:: STORED DATA ::
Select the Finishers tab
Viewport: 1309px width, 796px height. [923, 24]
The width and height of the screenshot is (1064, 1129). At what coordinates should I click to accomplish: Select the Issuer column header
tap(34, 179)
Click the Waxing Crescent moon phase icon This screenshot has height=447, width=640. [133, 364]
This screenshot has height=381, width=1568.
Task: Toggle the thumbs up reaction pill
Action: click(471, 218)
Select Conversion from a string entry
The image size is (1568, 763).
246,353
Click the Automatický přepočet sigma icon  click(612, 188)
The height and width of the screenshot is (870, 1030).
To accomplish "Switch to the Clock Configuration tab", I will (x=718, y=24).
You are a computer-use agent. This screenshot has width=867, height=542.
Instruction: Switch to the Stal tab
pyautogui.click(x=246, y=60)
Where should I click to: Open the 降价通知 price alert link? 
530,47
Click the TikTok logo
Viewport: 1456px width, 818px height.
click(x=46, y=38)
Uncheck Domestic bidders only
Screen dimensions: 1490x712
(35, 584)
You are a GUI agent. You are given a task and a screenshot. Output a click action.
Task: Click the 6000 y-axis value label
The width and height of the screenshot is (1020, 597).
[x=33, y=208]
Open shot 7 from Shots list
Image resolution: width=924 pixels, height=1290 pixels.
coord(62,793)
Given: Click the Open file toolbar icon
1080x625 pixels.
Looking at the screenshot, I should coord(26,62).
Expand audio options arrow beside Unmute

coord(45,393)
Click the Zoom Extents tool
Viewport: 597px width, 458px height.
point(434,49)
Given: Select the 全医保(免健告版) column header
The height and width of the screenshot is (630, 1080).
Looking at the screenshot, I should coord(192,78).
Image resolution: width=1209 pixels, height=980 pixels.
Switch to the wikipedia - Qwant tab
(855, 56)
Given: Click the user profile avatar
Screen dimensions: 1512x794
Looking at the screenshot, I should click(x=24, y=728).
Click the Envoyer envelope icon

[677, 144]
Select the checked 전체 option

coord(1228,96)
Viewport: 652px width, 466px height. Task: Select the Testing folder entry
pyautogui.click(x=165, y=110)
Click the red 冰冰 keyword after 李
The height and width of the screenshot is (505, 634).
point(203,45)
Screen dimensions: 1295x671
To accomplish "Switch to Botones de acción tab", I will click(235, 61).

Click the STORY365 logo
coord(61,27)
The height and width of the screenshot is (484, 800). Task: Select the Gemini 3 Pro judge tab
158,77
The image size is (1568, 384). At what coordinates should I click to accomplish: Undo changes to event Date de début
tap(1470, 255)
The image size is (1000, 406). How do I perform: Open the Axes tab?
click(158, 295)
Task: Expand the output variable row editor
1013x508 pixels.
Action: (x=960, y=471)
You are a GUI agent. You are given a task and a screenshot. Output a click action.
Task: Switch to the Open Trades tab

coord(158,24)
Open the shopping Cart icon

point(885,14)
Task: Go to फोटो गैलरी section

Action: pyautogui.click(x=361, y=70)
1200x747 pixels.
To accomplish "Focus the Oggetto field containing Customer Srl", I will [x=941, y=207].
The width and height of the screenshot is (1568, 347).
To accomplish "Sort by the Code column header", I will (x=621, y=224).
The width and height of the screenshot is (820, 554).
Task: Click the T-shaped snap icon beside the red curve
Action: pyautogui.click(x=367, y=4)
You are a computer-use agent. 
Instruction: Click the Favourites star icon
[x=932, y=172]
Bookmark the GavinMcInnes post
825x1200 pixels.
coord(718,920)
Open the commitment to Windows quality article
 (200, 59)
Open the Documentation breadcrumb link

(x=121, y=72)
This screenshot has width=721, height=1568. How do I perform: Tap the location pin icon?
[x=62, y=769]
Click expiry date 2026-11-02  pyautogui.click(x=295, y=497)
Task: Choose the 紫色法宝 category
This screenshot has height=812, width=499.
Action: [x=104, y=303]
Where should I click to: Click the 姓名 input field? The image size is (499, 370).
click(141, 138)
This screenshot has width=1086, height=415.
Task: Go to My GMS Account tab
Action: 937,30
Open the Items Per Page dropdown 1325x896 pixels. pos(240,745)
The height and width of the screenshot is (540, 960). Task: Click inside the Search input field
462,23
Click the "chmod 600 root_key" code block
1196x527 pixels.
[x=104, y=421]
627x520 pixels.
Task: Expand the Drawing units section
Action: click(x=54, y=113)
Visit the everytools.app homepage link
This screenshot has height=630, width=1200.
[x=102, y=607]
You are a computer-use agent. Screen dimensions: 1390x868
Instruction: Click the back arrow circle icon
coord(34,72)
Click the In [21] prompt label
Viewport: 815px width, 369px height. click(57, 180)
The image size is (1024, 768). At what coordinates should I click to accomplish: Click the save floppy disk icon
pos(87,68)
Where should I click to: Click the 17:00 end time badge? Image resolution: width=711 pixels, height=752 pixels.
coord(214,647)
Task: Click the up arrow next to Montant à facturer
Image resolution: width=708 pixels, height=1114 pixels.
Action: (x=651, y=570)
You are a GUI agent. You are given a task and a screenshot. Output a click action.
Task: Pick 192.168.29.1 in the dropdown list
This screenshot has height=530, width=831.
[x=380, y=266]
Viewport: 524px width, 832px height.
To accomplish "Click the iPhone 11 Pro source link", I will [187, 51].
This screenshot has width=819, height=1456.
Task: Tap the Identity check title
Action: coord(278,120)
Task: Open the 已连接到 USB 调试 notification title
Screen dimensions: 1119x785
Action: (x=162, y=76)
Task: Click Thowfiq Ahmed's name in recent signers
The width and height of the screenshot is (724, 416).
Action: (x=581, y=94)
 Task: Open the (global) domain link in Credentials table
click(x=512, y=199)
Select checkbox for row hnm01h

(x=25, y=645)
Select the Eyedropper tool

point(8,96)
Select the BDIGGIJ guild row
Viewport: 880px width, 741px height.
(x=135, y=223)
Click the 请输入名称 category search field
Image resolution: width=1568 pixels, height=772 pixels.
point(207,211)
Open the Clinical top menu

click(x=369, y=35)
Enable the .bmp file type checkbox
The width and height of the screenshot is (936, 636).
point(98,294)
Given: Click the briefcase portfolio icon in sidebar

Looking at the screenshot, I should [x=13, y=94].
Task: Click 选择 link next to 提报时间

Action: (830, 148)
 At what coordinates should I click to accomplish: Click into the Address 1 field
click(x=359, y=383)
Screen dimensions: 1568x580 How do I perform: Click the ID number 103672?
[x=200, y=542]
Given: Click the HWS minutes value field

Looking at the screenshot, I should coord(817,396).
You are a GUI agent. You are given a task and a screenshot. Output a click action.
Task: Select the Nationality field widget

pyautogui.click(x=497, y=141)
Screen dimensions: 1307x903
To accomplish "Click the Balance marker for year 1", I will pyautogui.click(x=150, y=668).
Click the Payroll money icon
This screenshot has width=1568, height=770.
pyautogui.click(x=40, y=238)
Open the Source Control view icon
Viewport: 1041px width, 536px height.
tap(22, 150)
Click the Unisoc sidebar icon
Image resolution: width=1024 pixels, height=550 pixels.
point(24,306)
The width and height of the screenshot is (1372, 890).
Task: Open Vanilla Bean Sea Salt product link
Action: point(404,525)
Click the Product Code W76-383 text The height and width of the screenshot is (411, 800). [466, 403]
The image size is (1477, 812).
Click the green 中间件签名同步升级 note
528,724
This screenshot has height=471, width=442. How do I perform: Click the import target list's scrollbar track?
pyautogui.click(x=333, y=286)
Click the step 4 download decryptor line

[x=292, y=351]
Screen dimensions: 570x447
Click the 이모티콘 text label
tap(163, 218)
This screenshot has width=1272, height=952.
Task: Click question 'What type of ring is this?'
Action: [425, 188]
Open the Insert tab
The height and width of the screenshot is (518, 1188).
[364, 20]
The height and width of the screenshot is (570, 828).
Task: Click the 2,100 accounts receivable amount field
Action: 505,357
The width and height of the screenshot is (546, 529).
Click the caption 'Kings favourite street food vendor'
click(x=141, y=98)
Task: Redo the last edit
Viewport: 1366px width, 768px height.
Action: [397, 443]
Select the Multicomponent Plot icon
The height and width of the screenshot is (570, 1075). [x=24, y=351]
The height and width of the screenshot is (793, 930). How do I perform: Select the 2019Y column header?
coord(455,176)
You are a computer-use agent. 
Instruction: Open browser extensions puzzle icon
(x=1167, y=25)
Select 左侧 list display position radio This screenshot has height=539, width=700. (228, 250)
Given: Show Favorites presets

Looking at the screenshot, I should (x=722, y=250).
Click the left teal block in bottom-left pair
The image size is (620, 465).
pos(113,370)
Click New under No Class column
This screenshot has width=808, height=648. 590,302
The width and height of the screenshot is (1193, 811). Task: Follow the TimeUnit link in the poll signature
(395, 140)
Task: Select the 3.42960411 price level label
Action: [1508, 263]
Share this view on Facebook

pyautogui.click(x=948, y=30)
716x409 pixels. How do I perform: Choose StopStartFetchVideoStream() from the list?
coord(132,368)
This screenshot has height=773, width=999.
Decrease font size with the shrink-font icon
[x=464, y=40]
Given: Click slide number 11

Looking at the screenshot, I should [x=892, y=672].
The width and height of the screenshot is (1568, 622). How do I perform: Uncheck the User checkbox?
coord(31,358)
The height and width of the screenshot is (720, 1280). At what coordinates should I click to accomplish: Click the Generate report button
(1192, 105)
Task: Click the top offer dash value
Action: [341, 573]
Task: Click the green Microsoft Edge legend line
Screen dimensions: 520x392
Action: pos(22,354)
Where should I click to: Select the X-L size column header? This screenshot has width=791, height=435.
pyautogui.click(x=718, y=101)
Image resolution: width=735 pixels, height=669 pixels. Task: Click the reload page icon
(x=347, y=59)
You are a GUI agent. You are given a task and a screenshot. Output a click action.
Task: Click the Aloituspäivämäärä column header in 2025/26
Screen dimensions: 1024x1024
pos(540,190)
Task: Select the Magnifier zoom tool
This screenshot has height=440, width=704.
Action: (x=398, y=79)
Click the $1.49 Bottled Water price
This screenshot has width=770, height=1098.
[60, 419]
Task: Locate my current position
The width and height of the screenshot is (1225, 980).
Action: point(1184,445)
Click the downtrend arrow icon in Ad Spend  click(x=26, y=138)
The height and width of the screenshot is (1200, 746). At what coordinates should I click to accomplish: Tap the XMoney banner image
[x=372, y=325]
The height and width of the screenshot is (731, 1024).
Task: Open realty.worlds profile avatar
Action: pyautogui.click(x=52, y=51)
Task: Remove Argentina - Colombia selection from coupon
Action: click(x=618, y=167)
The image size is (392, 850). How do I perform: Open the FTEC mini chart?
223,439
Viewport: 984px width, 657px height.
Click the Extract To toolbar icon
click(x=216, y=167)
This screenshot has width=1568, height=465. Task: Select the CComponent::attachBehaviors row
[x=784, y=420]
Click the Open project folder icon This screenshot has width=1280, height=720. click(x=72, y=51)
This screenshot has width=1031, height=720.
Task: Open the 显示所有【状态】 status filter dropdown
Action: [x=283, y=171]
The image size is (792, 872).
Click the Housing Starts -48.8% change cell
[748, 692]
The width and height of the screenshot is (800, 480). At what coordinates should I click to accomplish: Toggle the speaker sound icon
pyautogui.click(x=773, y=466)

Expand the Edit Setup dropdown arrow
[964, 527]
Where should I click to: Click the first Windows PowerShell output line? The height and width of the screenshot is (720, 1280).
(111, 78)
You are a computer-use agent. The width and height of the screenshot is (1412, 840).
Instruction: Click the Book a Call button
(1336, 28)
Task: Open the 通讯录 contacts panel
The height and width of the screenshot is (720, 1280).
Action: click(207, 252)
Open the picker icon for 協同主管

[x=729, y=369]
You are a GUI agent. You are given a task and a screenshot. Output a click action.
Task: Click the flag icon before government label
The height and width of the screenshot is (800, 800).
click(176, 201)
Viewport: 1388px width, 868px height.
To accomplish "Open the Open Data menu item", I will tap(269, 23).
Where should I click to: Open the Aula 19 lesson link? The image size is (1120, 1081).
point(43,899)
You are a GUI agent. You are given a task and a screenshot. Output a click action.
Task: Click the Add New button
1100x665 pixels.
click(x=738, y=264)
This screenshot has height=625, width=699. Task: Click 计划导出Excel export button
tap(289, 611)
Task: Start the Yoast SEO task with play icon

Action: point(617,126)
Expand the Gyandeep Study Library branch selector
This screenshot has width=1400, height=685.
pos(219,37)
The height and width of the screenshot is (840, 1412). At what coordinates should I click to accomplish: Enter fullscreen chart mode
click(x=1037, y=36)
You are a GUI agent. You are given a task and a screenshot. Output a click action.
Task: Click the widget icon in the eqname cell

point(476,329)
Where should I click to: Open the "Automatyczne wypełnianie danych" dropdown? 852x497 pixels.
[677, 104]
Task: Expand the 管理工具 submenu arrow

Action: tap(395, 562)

:: WHAT THE EXERCISE ASKS ::
Would you please give the number of lines in this material containing the string "block", with no further text?

:: REPLY TO THE EXERCISE ::
2